07:05Un mot de la situation européenne également, Stéphane Koliak,
07:09quand on voit la Commission européenne rehausser ses droits de douane
07:13de 50% vis-à-vis de l'acier, des mesures de protection de l'industrie de l'acier européenne,
07:18quand on voit des constructeurs automobiles qui voient leurs résultats reculer
07:22en lien avec des ventes moins fortes que prévues en Chine
07:25ou une concurrence accrue de voitures chinoises,
07:31est-ce que les relations commerciales comme celles entre les Etats-Unis et la Chine
07:34ont tendance à évoluer du côté de l'Union européenne et de la Chine ?
07:39Ça évolue dans le sens d'un déficit plus élevé bilatéral entre l'Europe et la Chine
07:45qui s'explique beaucoup par la dégradation du sol extérieur de l'Allemagne avec la Chine.
07:50Parce que d'autres pays avaient déjà un déficit avant,
07:53mais l'Allemagne n'avait pas un tel déficit avant la période Covid
07:57et il y en a un beaucoup plus important maintenant.
08:00Donc nous, ce qui nous pénalise, et particulièrement les Allemands,
08:04c'est la stratégie chinoise qui était le premier exportateur mondial
08:08et qui malgré tout a adopté une stratégie de substitution en importation
08:12pour développer encore plus de secteurs.
08:14Et donc ça affecte l'automobile, de fait.
08:17Donc il y a un nouvel acteur qui est entré, qui est le premier producteur mondial de voitures
08:22alors qu'il y a quelques années, ce n'était pas du tout le cas.
08:25Et donc, comme la consommation automobile n'augmente pas tellement,
08:30c'est le moins qu'on puisse dire,
08:32faire de la place à ce nouvel acteur, forcément,
08:34ça pénalise ceux qui étaient déjà présents et qui avaient des parts de marché importantes.
08:38Donc ça, on ne pourra pas, disons, au niveau global, on ne pourra pas faire sans.

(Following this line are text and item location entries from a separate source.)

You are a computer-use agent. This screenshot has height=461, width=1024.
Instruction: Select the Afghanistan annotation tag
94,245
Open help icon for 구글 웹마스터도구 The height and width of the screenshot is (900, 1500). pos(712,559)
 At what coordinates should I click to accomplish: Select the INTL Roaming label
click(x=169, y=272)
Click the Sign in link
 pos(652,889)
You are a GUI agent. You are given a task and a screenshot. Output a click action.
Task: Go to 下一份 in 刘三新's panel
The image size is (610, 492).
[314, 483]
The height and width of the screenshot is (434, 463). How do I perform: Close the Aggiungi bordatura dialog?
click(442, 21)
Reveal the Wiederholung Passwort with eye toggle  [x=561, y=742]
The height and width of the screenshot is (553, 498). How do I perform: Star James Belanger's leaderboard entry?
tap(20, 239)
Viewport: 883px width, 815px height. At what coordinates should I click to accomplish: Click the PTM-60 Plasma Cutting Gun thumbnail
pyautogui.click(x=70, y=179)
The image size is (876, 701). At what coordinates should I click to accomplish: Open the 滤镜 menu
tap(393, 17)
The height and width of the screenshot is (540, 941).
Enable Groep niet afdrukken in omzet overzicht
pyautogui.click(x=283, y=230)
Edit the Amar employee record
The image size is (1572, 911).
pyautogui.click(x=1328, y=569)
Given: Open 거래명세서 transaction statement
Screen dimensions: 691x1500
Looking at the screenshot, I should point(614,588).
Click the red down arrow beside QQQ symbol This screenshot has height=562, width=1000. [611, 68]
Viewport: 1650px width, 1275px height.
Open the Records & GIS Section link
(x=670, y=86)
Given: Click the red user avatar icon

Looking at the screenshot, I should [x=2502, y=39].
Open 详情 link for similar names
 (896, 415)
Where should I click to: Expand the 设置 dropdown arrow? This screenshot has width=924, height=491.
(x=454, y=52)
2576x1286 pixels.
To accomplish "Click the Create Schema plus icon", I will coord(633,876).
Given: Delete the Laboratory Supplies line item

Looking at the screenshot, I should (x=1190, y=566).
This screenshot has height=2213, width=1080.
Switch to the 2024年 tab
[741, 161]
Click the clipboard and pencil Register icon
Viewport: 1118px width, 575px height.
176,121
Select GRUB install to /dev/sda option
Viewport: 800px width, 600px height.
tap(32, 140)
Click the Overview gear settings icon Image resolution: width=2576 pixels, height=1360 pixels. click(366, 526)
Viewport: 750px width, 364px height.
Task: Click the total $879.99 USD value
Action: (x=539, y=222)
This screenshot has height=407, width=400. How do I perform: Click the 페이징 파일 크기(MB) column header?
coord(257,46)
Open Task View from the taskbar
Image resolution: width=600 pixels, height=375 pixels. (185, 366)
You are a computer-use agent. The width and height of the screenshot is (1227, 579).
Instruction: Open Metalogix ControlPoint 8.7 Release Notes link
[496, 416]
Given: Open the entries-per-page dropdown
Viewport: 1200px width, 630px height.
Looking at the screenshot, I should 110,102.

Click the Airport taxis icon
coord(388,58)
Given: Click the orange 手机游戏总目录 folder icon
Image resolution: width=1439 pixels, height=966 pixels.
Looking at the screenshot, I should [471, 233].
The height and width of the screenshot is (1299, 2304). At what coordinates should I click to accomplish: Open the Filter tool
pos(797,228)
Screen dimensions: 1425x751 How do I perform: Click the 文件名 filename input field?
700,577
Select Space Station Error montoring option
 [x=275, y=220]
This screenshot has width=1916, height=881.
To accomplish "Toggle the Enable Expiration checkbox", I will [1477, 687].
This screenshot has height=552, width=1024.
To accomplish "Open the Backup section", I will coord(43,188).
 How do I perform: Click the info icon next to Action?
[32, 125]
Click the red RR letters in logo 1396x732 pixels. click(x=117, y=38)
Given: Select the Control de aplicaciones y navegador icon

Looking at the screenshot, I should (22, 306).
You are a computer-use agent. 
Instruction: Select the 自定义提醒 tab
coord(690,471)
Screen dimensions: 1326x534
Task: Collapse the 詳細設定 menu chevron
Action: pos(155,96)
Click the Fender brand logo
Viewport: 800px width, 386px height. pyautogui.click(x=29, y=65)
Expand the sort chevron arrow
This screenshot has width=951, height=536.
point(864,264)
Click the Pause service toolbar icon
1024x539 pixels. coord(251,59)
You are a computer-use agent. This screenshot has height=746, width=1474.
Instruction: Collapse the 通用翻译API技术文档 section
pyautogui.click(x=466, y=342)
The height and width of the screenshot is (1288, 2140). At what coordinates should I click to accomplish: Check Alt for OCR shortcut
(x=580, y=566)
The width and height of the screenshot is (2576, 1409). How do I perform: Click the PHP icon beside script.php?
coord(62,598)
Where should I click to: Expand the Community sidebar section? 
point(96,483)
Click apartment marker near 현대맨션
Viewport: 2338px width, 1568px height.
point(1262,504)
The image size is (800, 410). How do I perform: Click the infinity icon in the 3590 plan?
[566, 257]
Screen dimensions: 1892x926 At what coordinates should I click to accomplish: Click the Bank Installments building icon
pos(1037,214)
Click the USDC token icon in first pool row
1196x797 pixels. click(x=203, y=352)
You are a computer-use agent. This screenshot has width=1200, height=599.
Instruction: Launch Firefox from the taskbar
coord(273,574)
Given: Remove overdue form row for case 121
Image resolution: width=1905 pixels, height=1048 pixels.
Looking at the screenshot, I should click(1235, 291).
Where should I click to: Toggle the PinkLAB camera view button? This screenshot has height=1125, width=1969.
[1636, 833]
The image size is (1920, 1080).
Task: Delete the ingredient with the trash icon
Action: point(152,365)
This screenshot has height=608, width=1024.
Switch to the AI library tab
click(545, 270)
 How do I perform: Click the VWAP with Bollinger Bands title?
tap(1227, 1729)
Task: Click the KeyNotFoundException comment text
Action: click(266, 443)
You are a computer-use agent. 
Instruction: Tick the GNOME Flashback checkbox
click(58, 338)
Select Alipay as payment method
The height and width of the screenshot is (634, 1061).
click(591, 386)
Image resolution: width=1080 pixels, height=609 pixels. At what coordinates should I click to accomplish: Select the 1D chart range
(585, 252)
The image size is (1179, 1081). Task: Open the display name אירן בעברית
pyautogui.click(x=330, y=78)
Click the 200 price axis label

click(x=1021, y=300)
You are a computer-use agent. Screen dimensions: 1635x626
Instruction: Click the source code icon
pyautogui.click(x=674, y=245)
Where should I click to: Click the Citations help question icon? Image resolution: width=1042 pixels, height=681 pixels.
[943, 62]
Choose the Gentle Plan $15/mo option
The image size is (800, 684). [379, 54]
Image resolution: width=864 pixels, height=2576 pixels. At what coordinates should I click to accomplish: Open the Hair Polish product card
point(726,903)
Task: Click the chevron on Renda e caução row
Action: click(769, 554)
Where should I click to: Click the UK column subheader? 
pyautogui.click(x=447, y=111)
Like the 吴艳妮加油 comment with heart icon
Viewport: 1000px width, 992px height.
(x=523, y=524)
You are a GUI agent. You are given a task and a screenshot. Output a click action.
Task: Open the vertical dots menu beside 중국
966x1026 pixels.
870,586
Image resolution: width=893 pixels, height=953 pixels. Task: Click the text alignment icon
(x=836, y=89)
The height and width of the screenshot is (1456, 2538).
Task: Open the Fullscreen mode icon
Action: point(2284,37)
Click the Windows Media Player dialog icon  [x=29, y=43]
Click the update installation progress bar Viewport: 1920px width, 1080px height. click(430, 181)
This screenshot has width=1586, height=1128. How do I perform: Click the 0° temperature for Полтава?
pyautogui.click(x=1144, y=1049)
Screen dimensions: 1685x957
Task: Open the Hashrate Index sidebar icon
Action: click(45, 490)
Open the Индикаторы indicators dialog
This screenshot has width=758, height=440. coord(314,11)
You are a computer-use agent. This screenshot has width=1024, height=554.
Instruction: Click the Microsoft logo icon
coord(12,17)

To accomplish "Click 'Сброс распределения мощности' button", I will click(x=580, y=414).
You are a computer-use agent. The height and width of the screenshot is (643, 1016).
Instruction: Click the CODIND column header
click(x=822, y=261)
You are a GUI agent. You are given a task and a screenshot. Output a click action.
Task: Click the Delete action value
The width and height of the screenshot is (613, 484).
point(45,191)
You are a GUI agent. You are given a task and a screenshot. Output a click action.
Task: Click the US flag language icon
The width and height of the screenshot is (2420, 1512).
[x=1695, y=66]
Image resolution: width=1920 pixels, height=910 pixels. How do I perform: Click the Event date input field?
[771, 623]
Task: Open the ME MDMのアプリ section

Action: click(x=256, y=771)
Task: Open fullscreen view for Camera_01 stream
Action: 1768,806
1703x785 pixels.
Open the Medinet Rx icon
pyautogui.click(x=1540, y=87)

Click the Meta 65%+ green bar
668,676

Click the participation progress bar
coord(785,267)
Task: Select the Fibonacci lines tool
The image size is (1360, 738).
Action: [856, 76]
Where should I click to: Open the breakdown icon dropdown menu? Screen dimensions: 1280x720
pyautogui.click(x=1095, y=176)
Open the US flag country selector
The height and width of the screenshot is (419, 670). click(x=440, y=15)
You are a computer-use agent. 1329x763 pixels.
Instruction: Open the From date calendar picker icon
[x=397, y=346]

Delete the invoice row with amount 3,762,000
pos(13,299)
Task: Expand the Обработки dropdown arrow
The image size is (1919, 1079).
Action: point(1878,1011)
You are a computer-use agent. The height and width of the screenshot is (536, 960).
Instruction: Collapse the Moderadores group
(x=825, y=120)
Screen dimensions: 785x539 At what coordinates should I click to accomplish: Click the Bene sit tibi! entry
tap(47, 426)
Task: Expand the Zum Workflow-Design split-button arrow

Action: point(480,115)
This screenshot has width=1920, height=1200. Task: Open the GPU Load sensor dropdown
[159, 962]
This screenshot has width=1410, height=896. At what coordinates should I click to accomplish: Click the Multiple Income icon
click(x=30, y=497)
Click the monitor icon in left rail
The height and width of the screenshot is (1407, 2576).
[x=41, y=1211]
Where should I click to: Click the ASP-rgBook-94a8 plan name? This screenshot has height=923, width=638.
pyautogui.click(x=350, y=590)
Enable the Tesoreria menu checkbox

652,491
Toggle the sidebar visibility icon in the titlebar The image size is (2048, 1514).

08:46Ensuite, il y a la question des relations entre Europe et Chine,
08:49les flux entre les deux zones.
08:52Là, l'accroissement du déficit européen
08:56montre une augmentation des importations chinoises en Europe
09:02qui est dans plusieurs secteurs et qui est pénalisante
09:06et qui, en plus, se fait à des prix qui ne sont pas du tout les prix du marché mondial.
09:11Donc il y a objectivement des subventions,
09:13on peut qualifier ça de dumping,
09:15et donc il est normal de se protéger.
09:18Donc ça a été le cas sur l'automobile l'année dernière,
09:20c'est le cas sur l'acier maintenant,
09:22et probablement que ce n'est pas la dernière mesure qui sera mise en place.
09:26Et c'est vrai qu'en parallèle, il faudra se préparer aux mesures de rétorsion chinoise,
09:31puisque quand on a mis les taxes sur l'automobile,
09:33ça a été fait sur les spiritueux, de la part de la Chine.
09:36Merci Stéphane Colliac de nous avoir accompagné dans l'éclaireur.
09:39Je rappelle que vous êtes économiste chez BNP Paribas.